PROBLEM DESCRIPTION:
Arrange the material below as a Markdown table with the columns "Row" and "Text." Start at the line containing "Task: Add this handbag to wishlist", continue through the end of the material, skip blank lines, and leave out the pictures.

PROVIDED DATA:

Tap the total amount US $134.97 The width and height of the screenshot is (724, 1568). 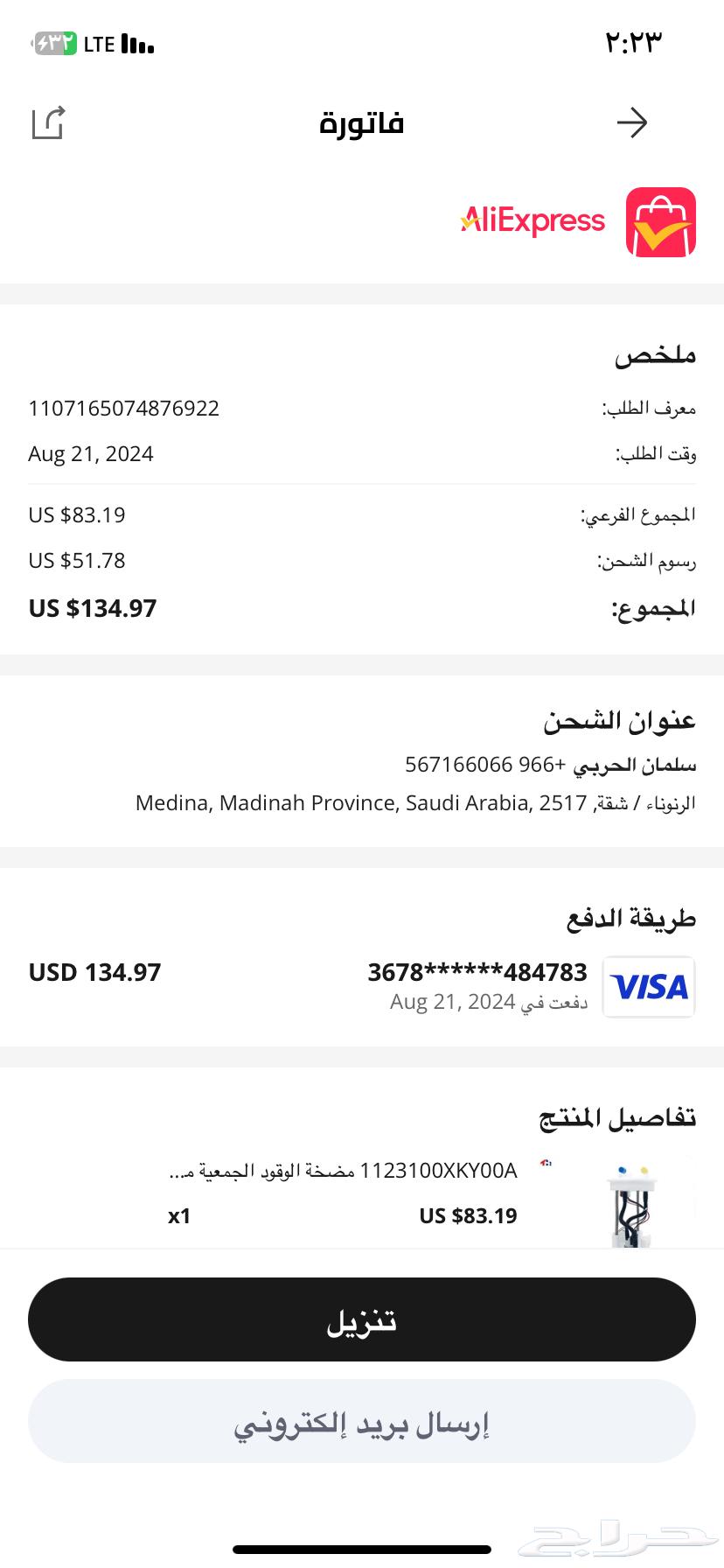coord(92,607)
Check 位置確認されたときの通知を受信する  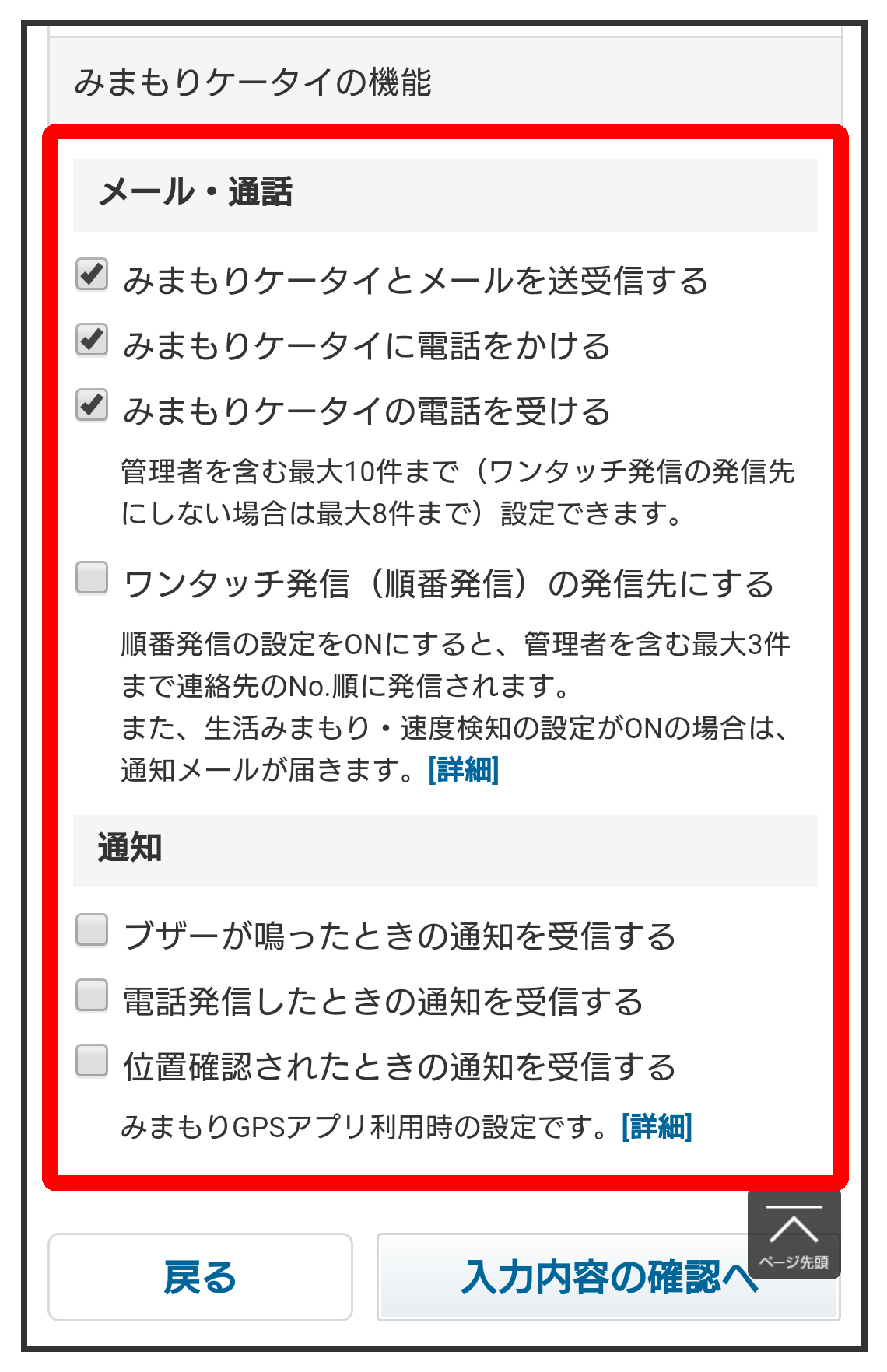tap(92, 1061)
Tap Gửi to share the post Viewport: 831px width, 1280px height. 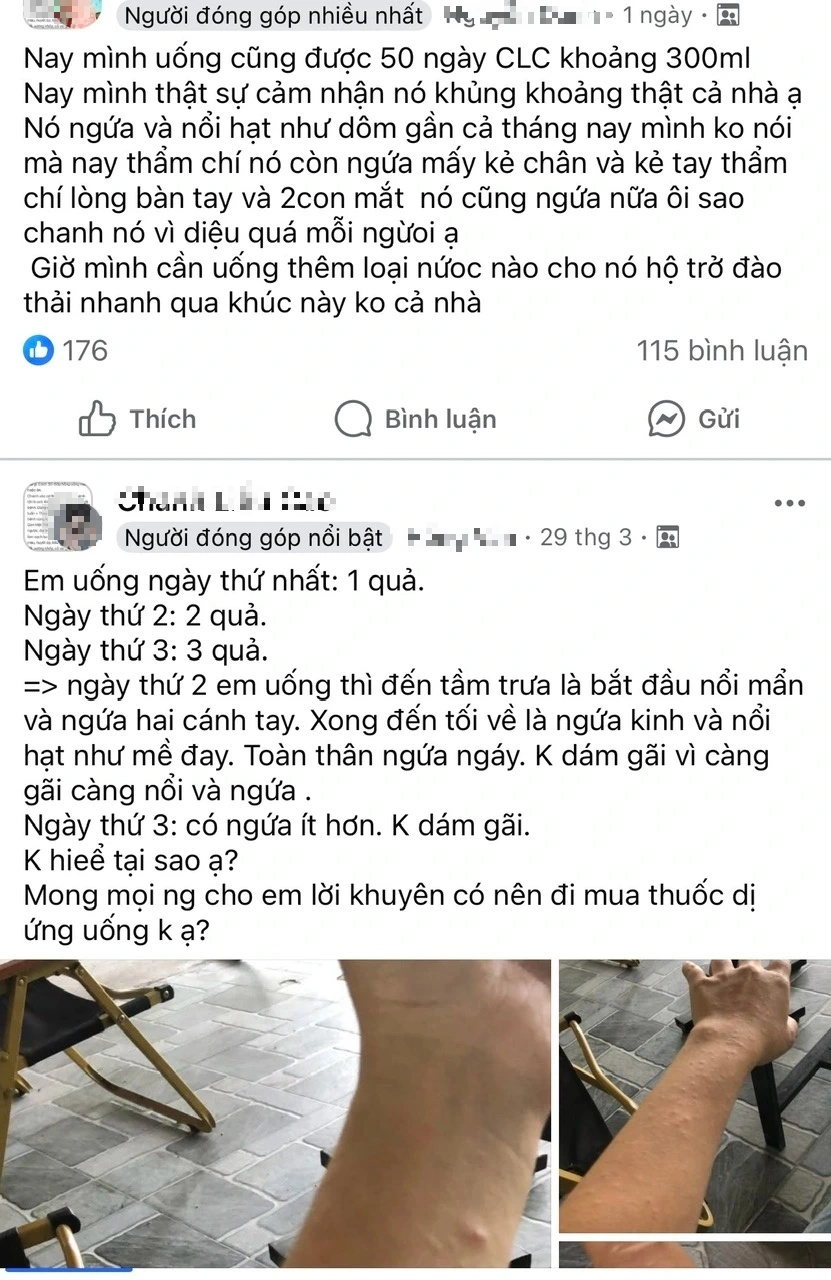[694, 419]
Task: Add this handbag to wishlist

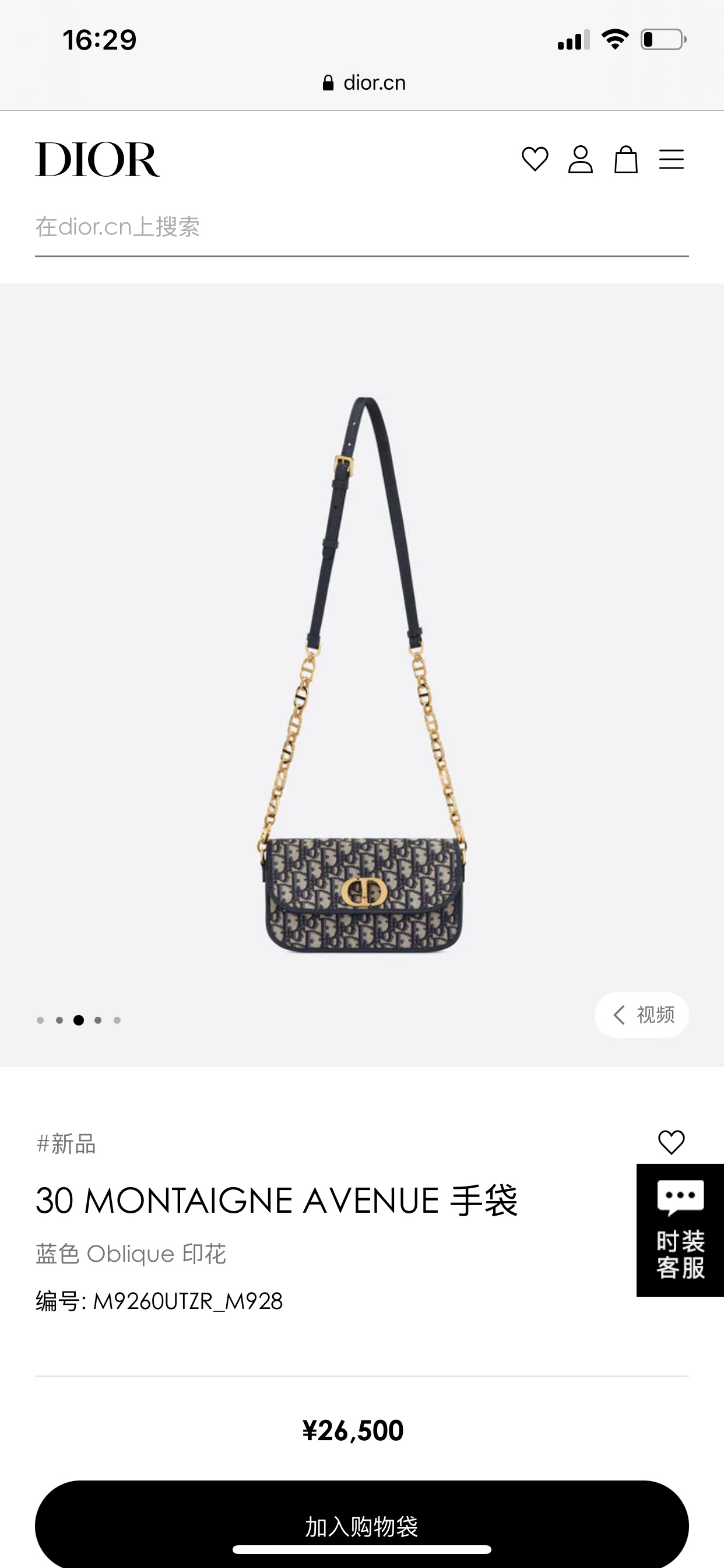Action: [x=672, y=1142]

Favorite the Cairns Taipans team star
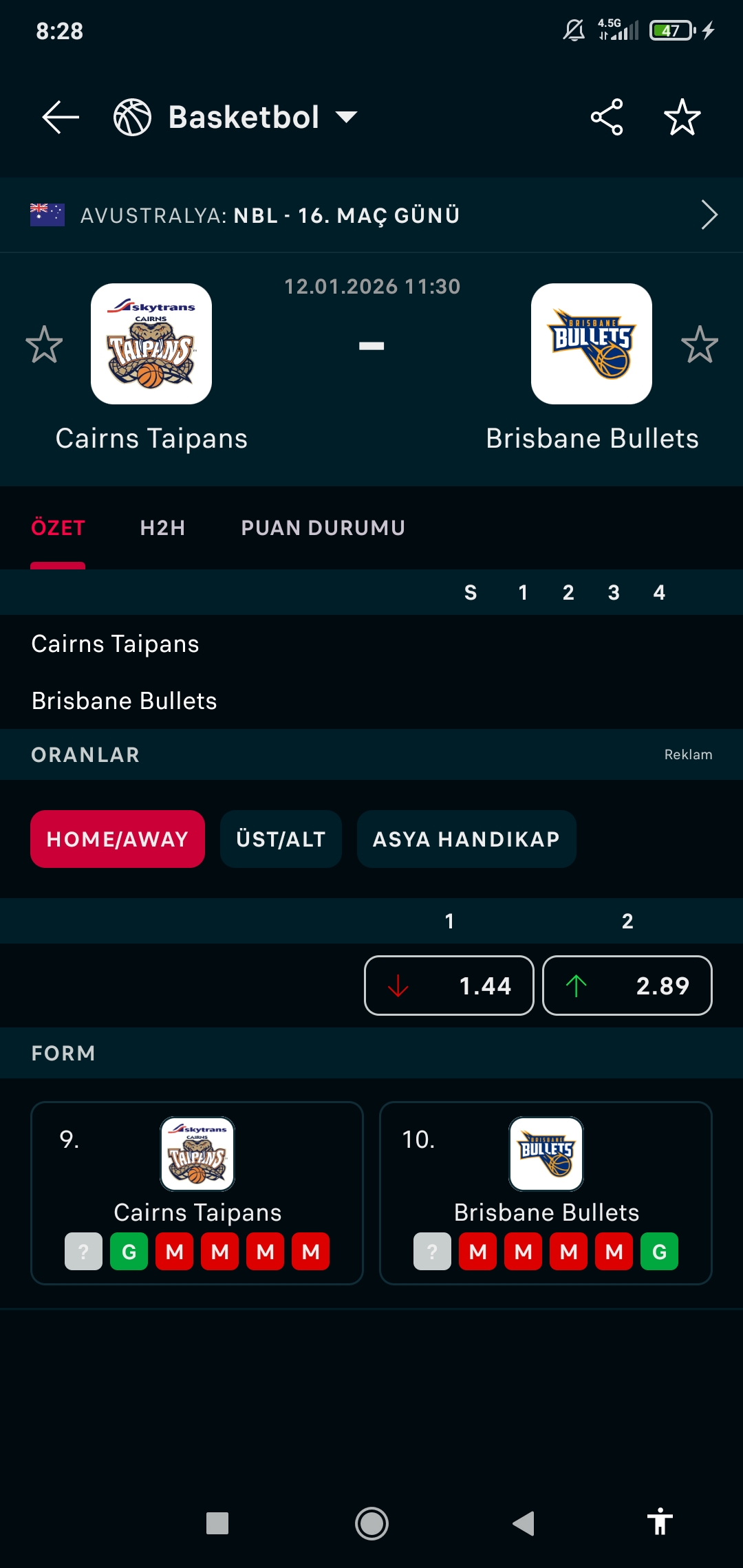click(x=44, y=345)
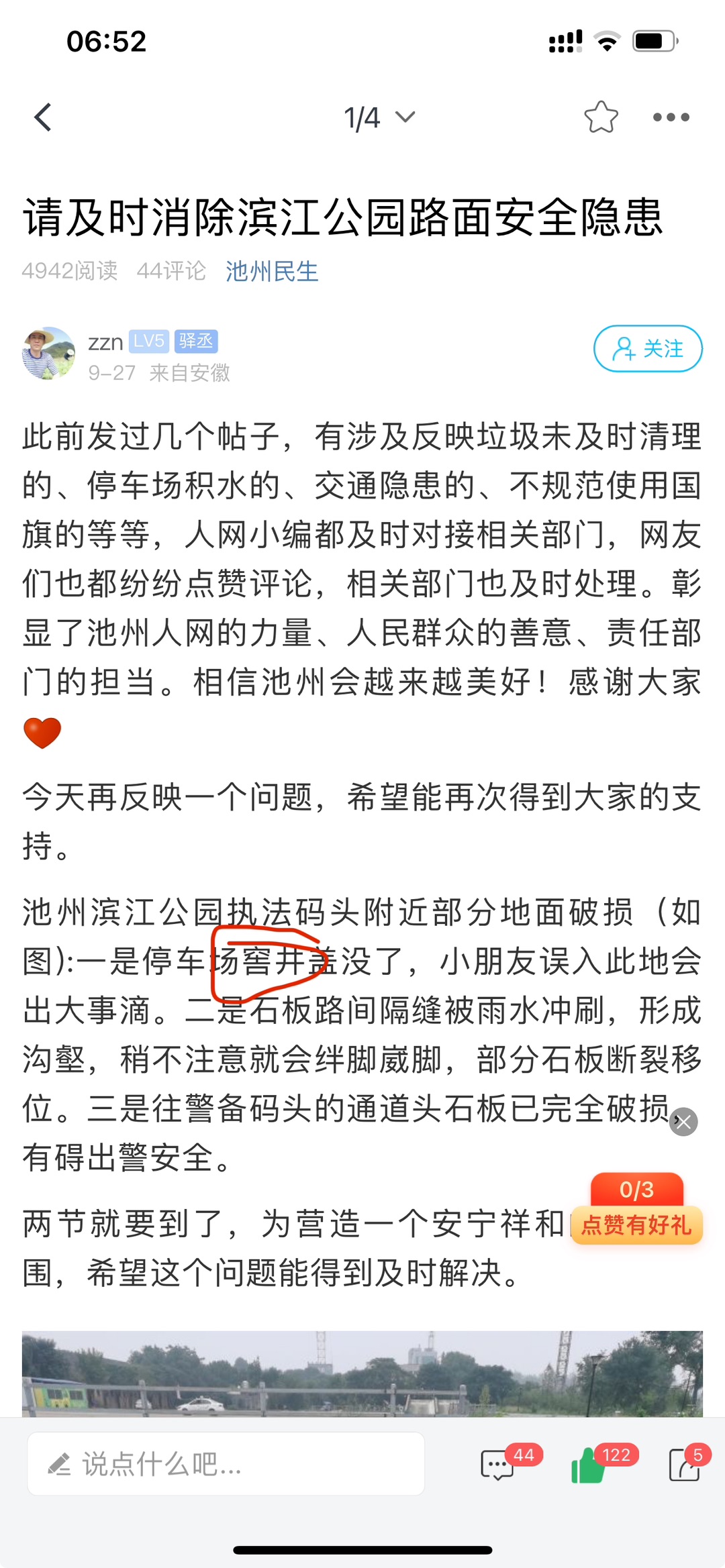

TASK RESULT:
| Row | Text |
|---|---|
| 1 | Task: Add this handbag to wishlist |
| 2 | Action: [x=672, y=1142] |
| 3 | Favorite the Cairns Taipans team star |
| 4 | click(x=44, y=345) |